The following section examines the possible role of, and challenges to, public broadcasting in restoring trusted public information. In Chapter 9, Patricia Aufderheide asks: Can US public broadcasting provide a unique bulwark against disinformation? At a time when commercial journalism’s business model has eroded and disinformation abounds, there are ample reasons to turn to the public broadcasting service model. The service was founded with Progressive-era rhetoric about an informed public, and has withstood relentless attacks from neoconservatives, although not without casualties. Public broadcasting has two of the most trusted media brands in the USA, National Public Radio (NPR) and Public Broadcasting System (PBS). Aufderheide shows how the structure of public broadcasting both limits its ability to serve as a counter to disinformation, and also in some ways protects it against attacks.

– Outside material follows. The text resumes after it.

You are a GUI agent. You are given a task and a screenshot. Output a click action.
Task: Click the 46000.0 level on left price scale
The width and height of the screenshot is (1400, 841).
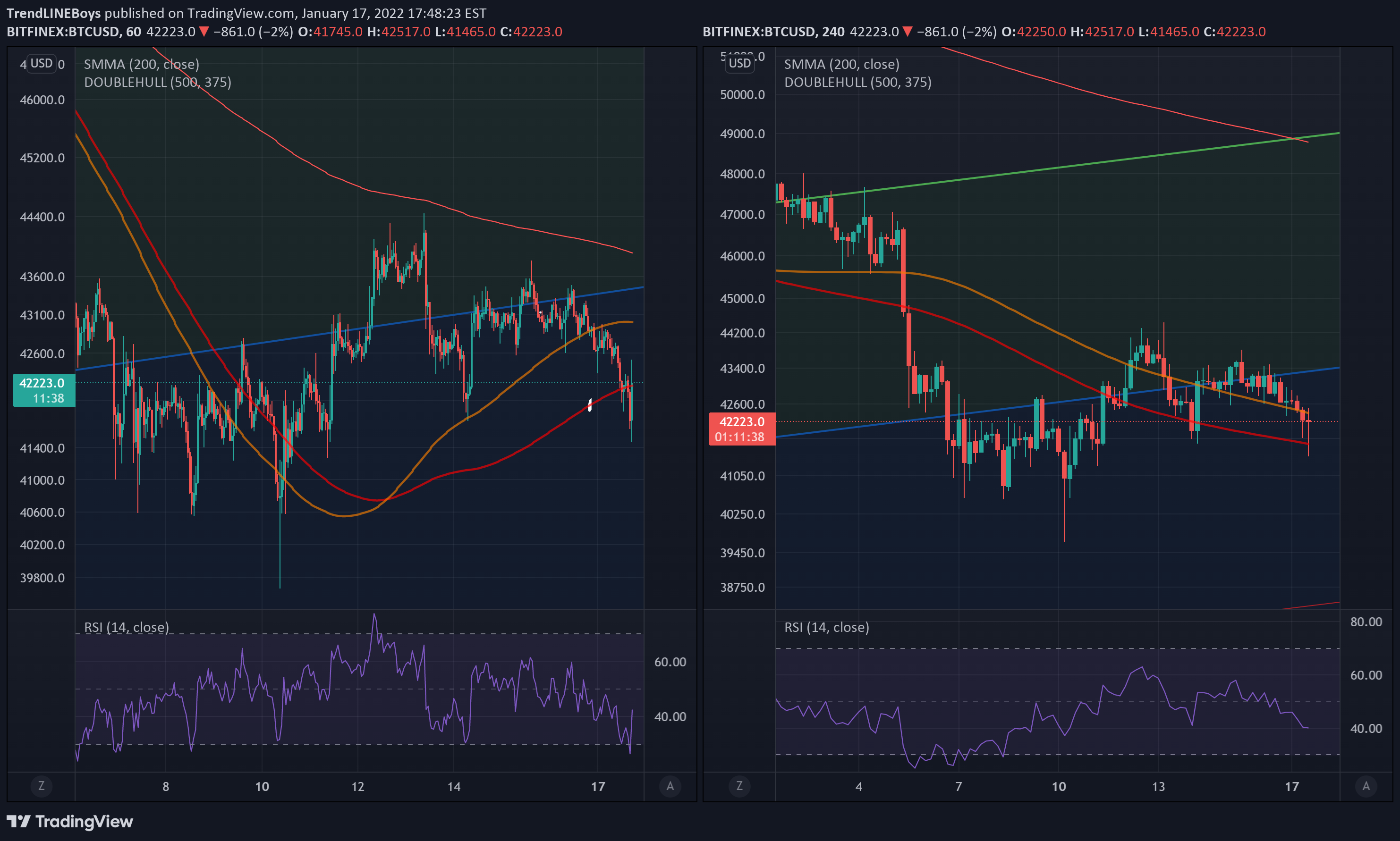[42, 100]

In Chapter 10, Victor Pickard makes the case for why a new public media system is necessary to confront the “systemic market failure” plaguing American journalism. While underscoring normative foundations, this chapter tries to address the “how did we get here?” and “what is to be done?” questions. After contextualizing problems with disinformation and the contemporary journalism crisis, the chapter explores various criteria for what this new public media should entail, and concludes with a discussion about the necessary policies for actualizing structural alternatives to the overly commercialized American media system. This analysis addresses similar recent developments with other public systems around the world, including the BBC.
The concluding chapter by Steven Livingston and Lance Bennett (Chapter 11) reviews the historical attacks on authoritative public institutions, and raises the question of why many of the political organizations responsible for eroding trusted information sources should continue to be granted tax-protected status as charitable organizations. This seemingly bizarre reality shows how far public institutions in the United States have become bent to the service of private interests that aid the spread of disinformation. This conclusion invites readers to think about why there is so little attention devoted to the protection of democracy and the quality of citizen information upon which it depends.
Notes
1. Michael D. Shear and Nicholas Fandos, “Impeachment Report Says Trump Solicited Foreign Election Interference,” New York Times, December 13, 2019, www.nytimes.com/2019/12/03/us/politics/impeachment-trump-intelligence-committee.html.
2. Dan Primack, “Trump gets facts wrong on DNC cybersecurity company,” Axios, April 24, 2017, www.axios.com/trump-gets-facts-wrong-on-dnc-cybersecurity-company-1513301806-82976411-9d64-4898-ae9b-0a68b9a350bb.html.